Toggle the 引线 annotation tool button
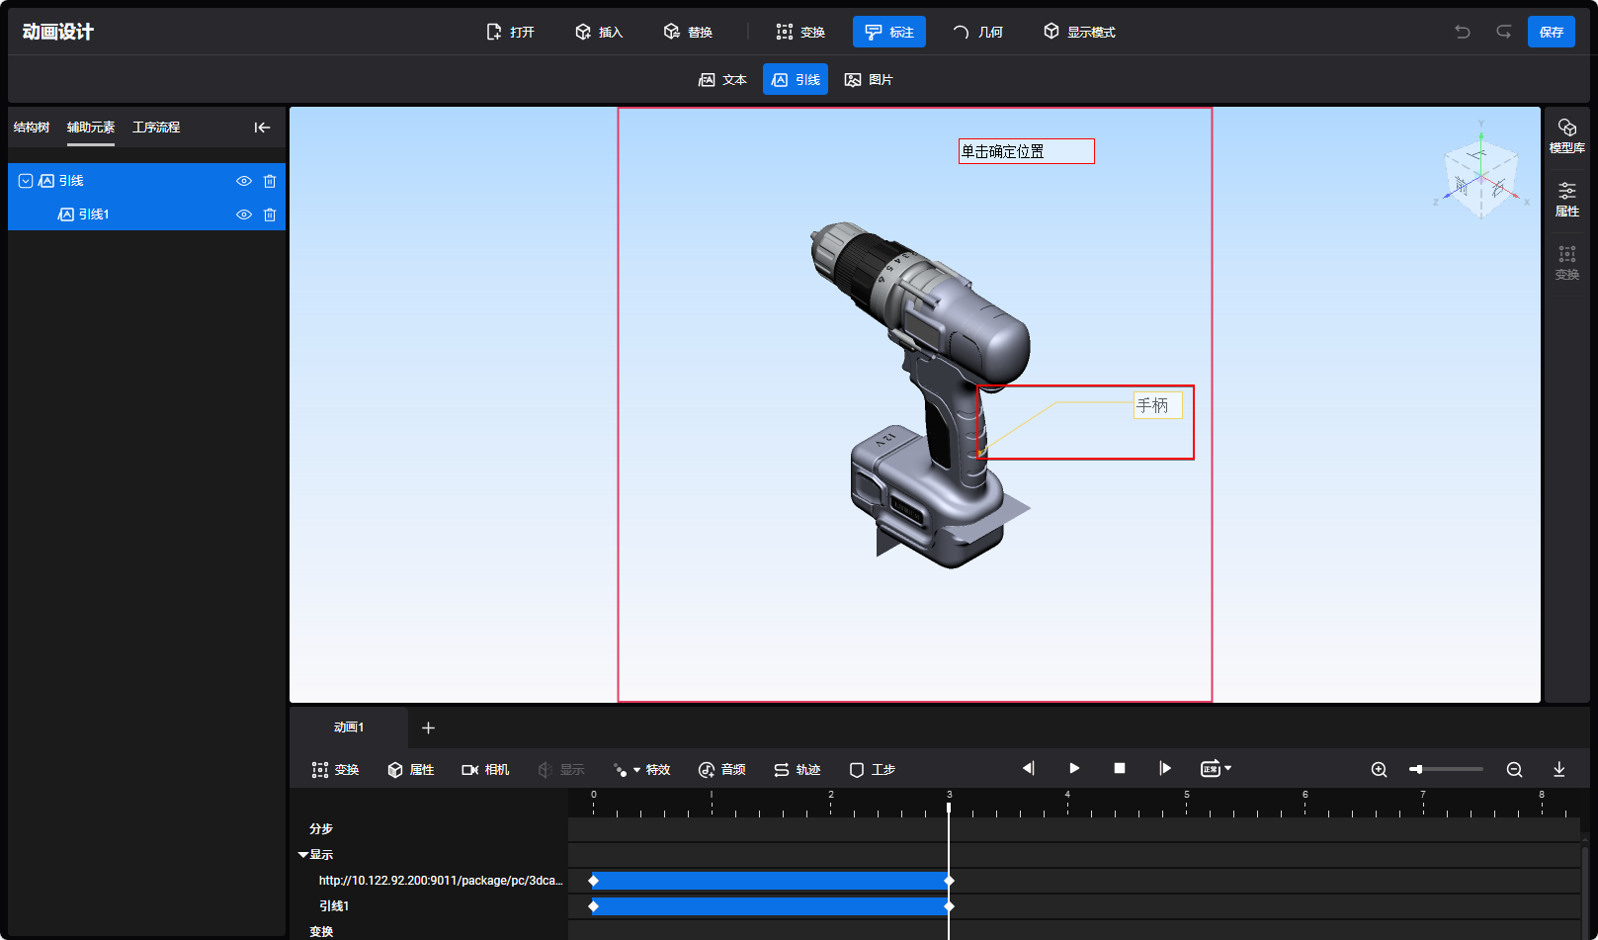The height and width of the screenshot is (940, 1598). click(x=796, y=80)
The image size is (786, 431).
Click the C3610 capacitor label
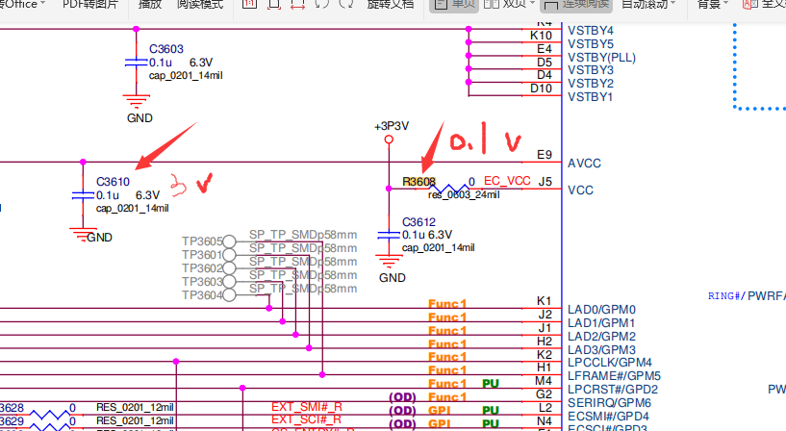coord(113,182)
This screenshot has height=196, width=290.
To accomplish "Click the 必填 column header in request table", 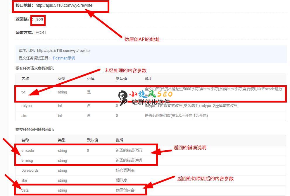I will (x=91, y=79).
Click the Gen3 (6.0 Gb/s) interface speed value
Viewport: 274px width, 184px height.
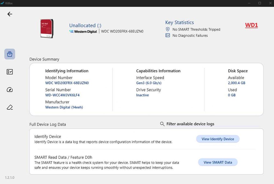click(149, 83)
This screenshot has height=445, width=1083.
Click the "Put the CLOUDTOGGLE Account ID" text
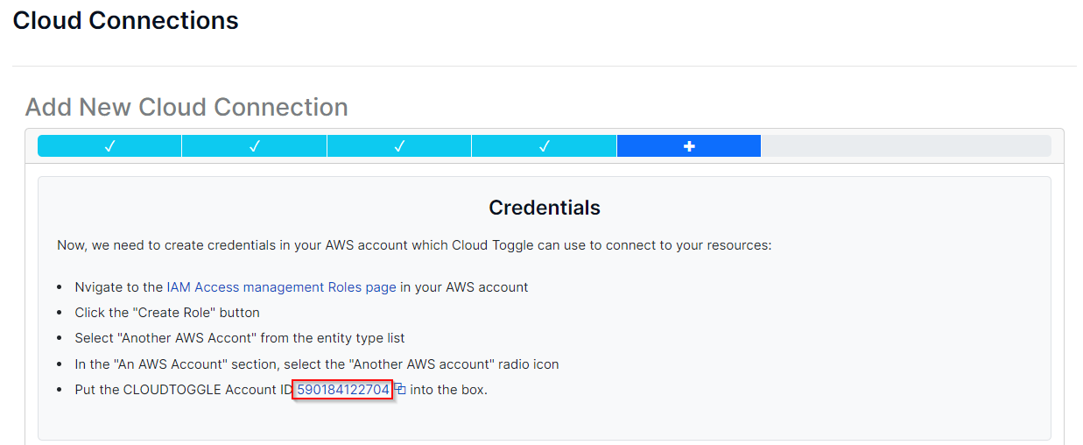182,390
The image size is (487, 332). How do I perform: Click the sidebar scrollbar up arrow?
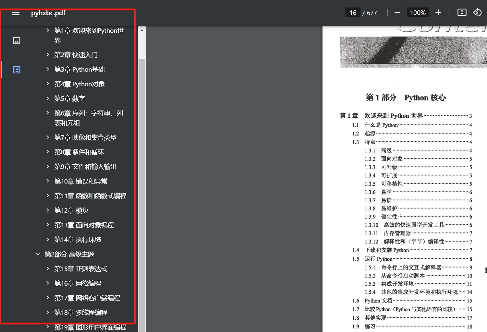[x=142, y=30]
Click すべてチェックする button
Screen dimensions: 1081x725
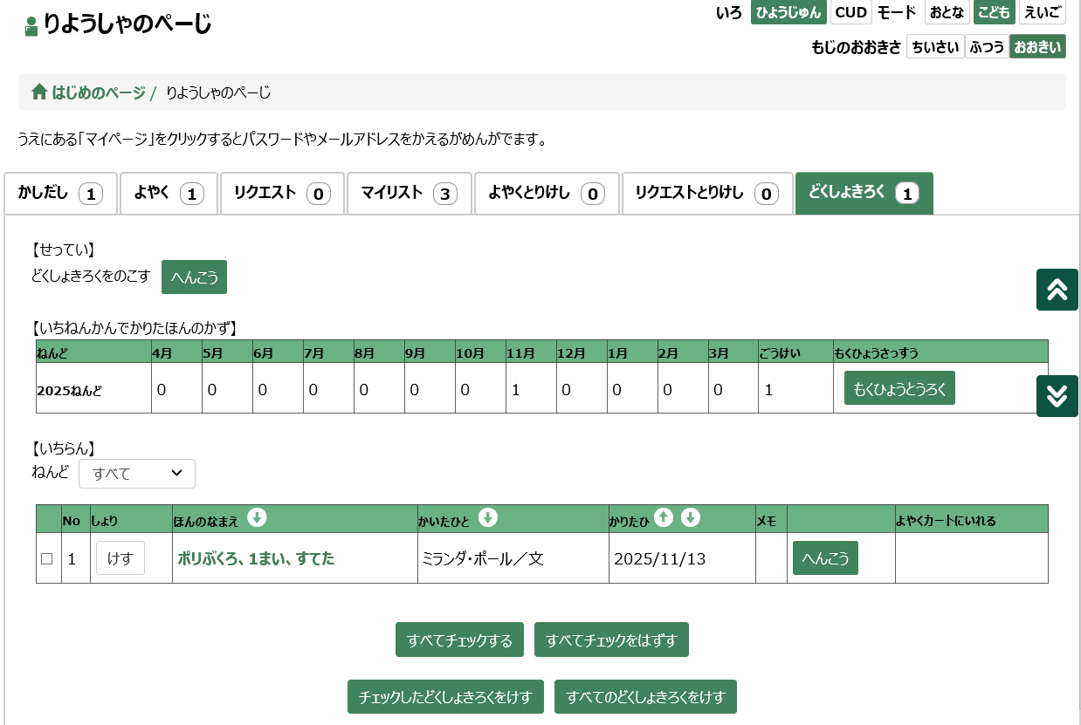(x=459, y=640)
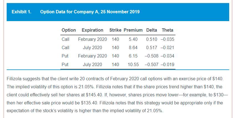
Task: Click the –0.508 delta value
Action: pyautogui.click(x=150, y=56)

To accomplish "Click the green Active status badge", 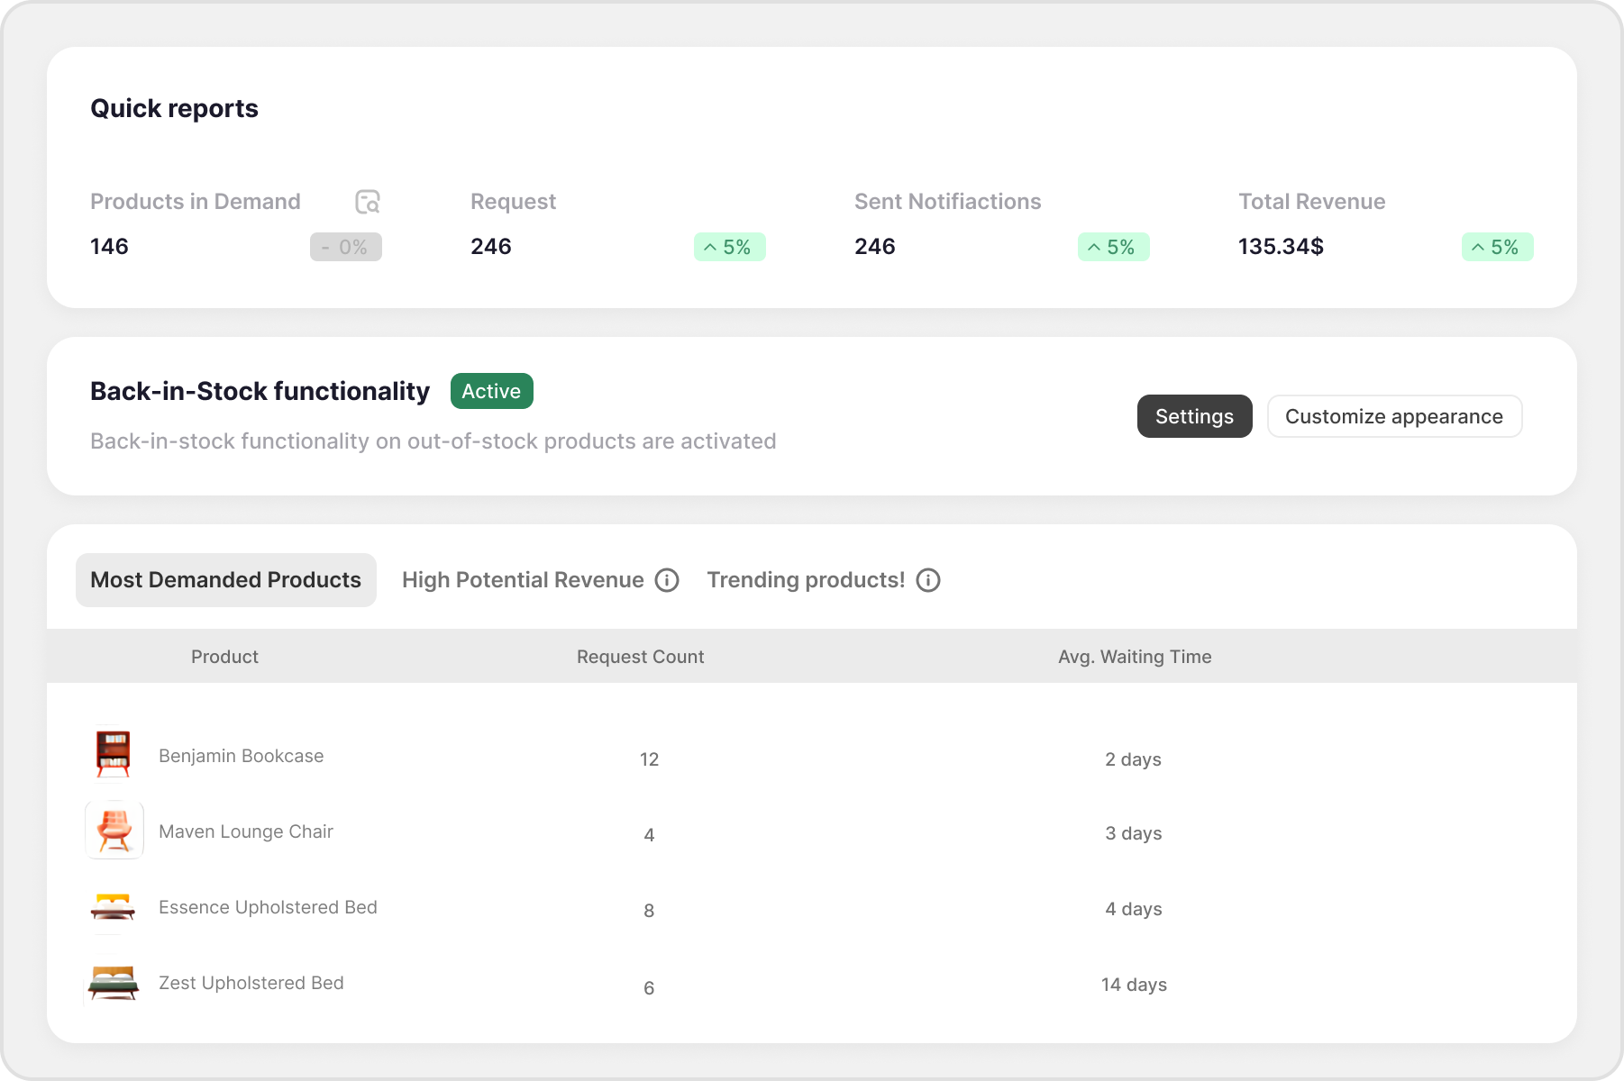I will click(x=491, y=391).
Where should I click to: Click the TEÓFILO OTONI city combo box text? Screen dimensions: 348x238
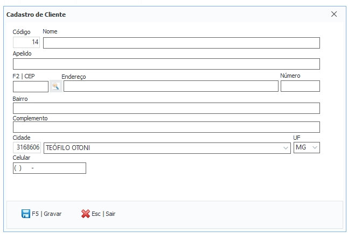click(162, 147)
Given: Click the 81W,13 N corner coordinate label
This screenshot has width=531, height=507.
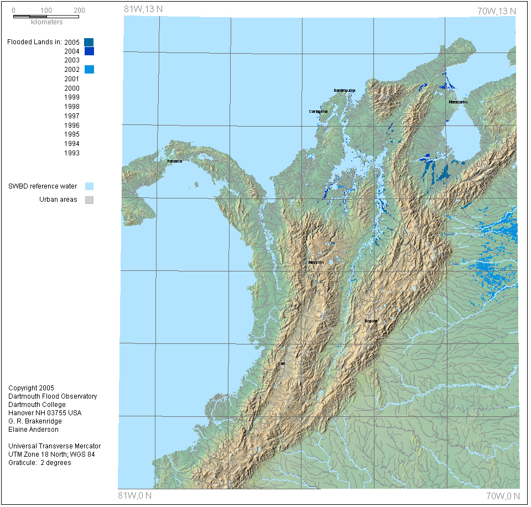Looking at the screenshot, I should [143, 9].
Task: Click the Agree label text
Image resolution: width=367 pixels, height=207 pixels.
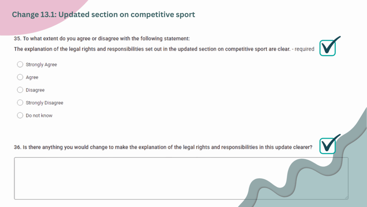Action: pyautogui.click(x=32, y=77)
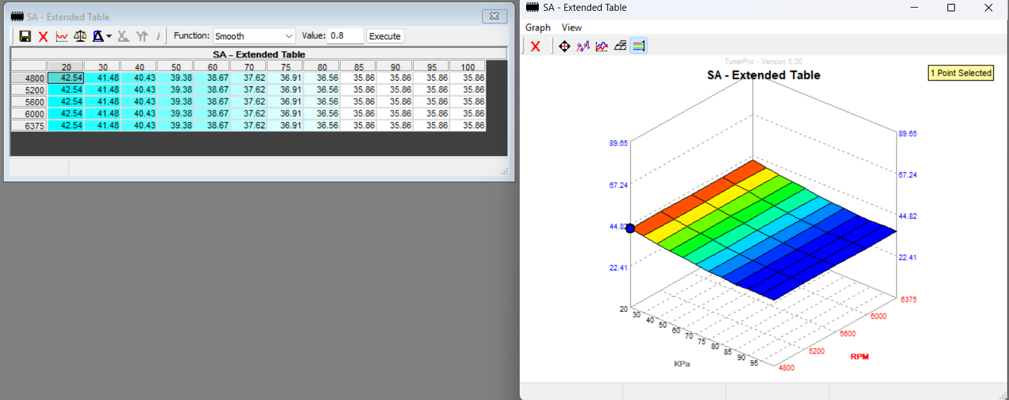Click the save floppy disk icon
Screen dimensions: 1009x400
pyautogui.click(x=25, y=36)
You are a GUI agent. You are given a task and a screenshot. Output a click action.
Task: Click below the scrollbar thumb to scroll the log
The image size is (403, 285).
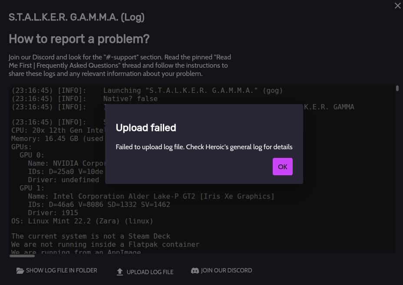click(397, 174)
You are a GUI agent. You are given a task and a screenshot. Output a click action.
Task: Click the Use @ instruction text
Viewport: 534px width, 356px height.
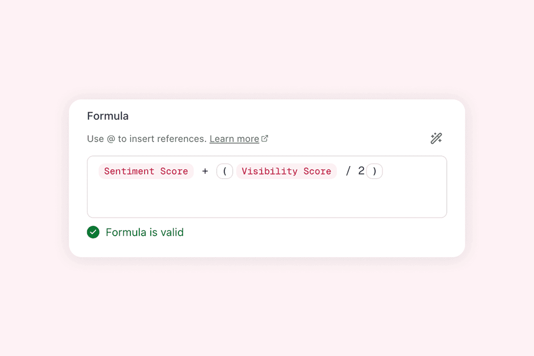[147, 139]
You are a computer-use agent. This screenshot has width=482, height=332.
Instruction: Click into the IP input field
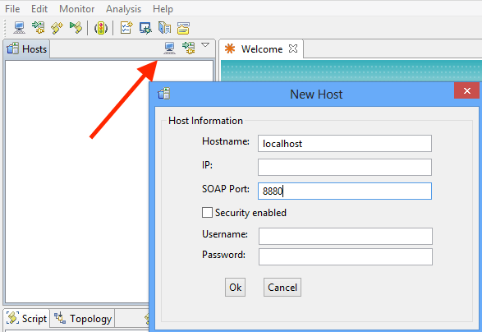point(345,167)
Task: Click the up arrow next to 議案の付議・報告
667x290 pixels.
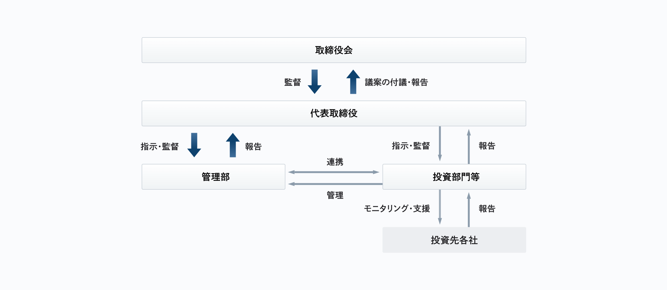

▶ **TASK TO COMPLETE**: The answer should consist only of the lines from the line with "The image size is (403, 285)." through the last line of the data, repeated exactly; pictures stay out.

▶ **SOLUTION FOR THIS PROBLEM**:
The image size is (403, 285).
click(397, 174)
You are a GUI agent. You are given a task and a screenshot. Output a click action.
Task: Click the Use @ instruction text
Viewport: 534px width, 356px height.
[147, 139]
You are a computer-use agent. This screenshot has width=482, height=332.
Instruction: Click into the IP input field
point(345,167)
Task: Click the up arrow next to 議案の付議・報告
667x290 pixels.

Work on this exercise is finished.